Endangered breed of cattle native to Switzerland

The Rätisches Grauvieh is an endangered Swiss breed of cattle from the Graubünden region in eastern Switzerland. It is a smaller type of the Tiroler Grauvieh breed of Alpine grey cattle. In the 1920s, it was absorbed into the Braunvieh population. In 1985, the population was re-established through the introduction of cattle of the similar Albula type from Austria. Like the Rhaetian Alps, it is named after the Ancient Roman province of Rhaetia.

== History ==

In Graubünden, in eastern Switzerland, there were two strains of the Alpine Tiroler Grauvieh: the large and heavy Oberländer type, and the smaller Albula type. They were triple-purpose animals, reared for draught use, milk, and meat. In the 1920s, they were absorbed into the Braunvieh population. In 1985, cattle of the Albula type were re-introduced to the area from Austria by ProSpecieRara in order to re-establish the breed. In 2015, a population of 2,000 was reported.

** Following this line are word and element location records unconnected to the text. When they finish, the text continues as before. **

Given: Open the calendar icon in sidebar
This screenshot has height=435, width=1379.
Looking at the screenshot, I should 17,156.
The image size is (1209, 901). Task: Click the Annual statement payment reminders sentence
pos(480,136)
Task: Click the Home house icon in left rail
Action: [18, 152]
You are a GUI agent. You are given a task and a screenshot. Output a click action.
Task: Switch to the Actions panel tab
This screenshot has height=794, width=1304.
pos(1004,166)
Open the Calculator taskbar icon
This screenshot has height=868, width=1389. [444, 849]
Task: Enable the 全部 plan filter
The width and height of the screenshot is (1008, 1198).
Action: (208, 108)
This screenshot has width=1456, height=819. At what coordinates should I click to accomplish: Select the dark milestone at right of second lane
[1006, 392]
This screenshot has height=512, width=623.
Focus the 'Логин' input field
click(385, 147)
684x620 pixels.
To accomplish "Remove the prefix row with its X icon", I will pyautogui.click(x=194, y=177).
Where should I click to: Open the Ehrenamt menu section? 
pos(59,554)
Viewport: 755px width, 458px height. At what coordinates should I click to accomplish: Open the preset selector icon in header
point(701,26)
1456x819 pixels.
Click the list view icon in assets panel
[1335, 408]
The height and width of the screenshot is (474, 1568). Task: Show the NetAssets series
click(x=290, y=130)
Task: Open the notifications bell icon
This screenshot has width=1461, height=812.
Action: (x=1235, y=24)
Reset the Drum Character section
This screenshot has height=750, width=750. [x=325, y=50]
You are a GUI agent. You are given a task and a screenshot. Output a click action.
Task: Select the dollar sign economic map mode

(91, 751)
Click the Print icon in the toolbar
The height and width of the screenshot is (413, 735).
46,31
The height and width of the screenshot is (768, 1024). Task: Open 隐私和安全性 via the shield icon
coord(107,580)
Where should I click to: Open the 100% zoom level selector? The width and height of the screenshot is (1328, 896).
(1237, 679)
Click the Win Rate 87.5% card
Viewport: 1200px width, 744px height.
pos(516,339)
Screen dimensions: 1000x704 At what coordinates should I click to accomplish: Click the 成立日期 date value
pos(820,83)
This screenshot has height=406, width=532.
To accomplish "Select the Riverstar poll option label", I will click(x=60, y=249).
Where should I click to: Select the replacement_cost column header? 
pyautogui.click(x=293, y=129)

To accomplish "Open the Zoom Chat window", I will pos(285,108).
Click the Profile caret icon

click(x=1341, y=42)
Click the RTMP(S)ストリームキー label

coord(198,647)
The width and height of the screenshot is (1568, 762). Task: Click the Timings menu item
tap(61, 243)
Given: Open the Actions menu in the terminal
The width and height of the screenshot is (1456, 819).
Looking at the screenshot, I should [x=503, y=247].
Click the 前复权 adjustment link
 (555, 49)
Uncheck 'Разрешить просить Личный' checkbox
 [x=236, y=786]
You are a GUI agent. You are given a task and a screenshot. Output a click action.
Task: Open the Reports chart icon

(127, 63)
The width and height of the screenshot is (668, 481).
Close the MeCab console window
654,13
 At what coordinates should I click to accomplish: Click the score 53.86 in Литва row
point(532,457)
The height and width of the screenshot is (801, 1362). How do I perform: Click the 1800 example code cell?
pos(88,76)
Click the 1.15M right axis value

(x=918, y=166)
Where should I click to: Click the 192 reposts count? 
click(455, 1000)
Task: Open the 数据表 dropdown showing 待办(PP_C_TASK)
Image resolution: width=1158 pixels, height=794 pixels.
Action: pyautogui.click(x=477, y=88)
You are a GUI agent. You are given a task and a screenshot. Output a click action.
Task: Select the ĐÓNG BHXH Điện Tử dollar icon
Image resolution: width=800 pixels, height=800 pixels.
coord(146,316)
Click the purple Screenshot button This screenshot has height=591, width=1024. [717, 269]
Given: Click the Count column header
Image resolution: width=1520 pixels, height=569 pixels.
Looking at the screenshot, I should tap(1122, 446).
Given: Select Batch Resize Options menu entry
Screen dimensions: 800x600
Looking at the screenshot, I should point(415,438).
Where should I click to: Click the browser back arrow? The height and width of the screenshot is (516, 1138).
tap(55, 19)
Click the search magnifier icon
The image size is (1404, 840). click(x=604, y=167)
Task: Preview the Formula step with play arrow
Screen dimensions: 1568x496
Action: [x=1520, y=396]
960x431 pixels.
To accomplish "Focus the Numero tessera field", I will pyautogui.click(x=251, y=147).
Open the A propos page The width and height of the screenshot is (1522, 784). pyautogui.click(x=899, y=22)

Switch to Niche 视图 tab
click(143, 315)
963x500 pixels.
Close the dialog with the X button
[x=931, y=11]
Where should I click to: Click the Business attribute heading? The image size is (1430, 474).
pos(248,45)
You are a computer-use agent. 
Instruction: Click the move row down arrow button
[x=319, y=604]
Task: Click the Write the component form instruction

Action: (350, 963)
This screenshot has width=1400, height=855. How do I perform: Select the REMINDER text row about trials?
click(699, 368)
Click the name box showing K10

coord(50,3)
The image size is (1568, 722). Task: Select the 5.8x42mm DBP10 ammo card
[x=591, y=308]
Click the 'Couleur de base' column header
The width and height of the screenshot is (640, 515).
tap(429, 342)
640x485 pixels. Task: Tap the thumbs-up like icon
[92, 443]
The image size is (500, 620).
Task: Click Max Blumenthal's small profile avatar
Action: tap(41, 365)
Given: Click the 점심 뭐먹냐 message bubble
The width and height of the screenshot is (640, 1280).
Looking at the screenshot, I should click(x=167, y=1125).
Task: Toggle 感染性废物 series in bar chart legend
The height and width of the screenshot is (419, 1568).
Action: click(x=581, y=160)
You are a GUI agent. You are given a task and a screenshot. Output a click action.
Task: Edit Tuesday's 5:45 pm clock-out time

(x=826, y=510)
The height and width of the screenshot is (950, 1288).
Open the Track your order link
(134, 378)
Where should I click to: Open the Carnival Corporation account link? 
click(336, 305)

Only five of the 35 cattle breeds once documented in Switzerland remain today, including the Rätisches Grauvieh.

== Characteristics ==
The Rätisches Grauvieh has a grey-black coat and curved horns. It is a robust and undemanding breed, well suited to extensive Alpine agriculture. Its ability to thrive on rough forage makes it especially adapted to mountainous regions. Today, it is primarily kept as a dual-purpose breed for milk and meat.

The breed is also known for its calm temperament, vitality, and suitability for high-altitude terrain. It is described as undemanding and adaptable, and is valued for traits such as good fertility and ease of calving.